::: Excerpt to read

2015-03-13 Thread Darcy Kevin (FCA)
According to their own statement, Cloudflare perceived the problem to be the 
code-complexity of their DNS implementation -- in particular, they 
characterized the complexity of their (former) QTYPE=*-handling code as 
enormous. Their fix was to feign ignorance (RCODE=NOTIMP) of QTYPE=* and 
thus -- as I and others interpret it -- fall out of compliance of any 
reasonable reading of RFC 1034/1035.

IANAL, but I think this might have legal ramifications. If they are 
advertising/selling DNS services and what they are delivering is not DNS, 
then Truth in Advertising and/or Bait-and-Switch statutes, regulations and/or 
treaty provisions may apply. They could avoid this fate, of course, by 
rebranding their name-resolution service as something other than DNS 
(Cloudnameserviceflare?), even though coincidentally it runs on port 53 and in 
all respects other than QTYPE=* responses looks and quacks a lot like DNS.

Of course, IETF is not the FTC, nor is it the WTO. What can we do? There seems 
to be a diversity of opinion on this:

The standards-purists want to render an opinion that Cloudflare's 
implementation has forsaken standards-compliance, and let those chips fall 
where they may, legally or otherwise.

::::::
::: Data entries

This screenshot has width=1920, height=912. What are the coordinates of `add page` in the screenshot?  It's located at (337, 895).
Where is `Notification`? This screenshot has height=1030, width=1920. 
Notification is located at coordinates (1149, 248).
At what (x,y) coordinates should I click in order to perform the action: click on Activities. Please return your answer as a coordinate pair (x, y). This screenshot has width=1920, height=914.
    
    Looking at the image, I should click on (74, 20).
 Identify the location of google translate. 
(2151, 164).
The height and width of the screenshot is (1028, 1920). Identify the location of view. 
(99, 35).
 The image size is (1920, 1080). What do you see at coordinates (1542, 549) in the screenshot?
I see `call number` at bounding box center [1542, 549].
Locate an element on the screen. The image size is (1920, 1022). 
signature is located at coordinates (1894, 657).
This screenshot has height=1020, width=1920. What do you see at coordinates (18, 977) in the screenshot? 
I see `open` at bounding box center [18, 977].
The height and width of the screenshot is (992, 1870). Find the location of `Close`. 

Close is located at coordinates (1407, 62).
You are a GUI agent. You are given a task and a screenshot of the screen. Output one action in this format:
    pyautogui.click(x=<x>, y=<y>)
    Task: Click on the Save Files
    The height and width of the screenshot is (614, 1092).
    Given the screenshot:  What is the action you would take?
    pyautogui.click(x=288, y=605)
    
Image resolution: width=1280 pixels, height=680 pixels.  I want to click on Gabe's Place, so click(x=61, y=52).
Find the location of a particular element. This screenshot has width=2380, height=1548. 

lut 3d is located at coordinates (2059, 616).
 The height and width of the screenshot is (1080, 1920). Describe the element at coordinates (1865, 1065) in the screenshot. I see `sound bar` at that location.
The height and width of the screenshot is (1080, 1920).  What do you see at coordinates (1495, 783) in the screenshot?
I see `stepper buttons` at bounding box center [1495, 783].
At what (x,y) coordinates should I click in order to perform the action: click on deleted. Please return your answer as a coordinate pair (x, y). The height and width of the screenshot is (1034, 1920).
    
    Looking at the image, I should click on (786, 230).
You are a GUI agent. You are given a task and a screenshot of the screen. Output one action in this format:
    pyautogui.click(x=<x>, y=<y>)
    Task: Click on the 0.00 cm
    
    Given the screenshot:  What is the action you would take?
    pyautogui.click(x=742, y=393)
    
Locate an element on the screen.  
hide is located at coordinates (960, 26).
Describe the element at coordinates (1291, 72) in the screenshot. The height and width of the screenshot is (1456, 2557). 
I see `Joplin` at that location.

::::::

Given task: Repeat the post about Cloudflare and QTYPE=* from "IANAL, but I" up to and including "legally or otherwise.", swapping "statutes" for "laws".

Full output:
IANAL, but I think this might have legal ramifications. If they are 
advertising/selling DNS services and what they are delivering is not DNS, 
then Truth in Advertising and/or Bait-and-Switch laws, regulations and/or 
treaty provisions may apply. They could avoid this fate, of course, by 
rebranding their name-resolution service as something other than DNS 
(Cloudnameserviceflare?), even though coincidentally it runs on port 53 and in 
all respects other than QTYPE=* responses looks and quacks a lot like DNS.

Of course, IETF is not the FTC, nor is it the WTO. What can we do? There seems 
to be a diversity of opinion on this:

The standards-purists want to render an opinion that Cloudflare's 
implementation has forsaken standards-compliance, and let those chips fall 
where they may, legally or otherwise.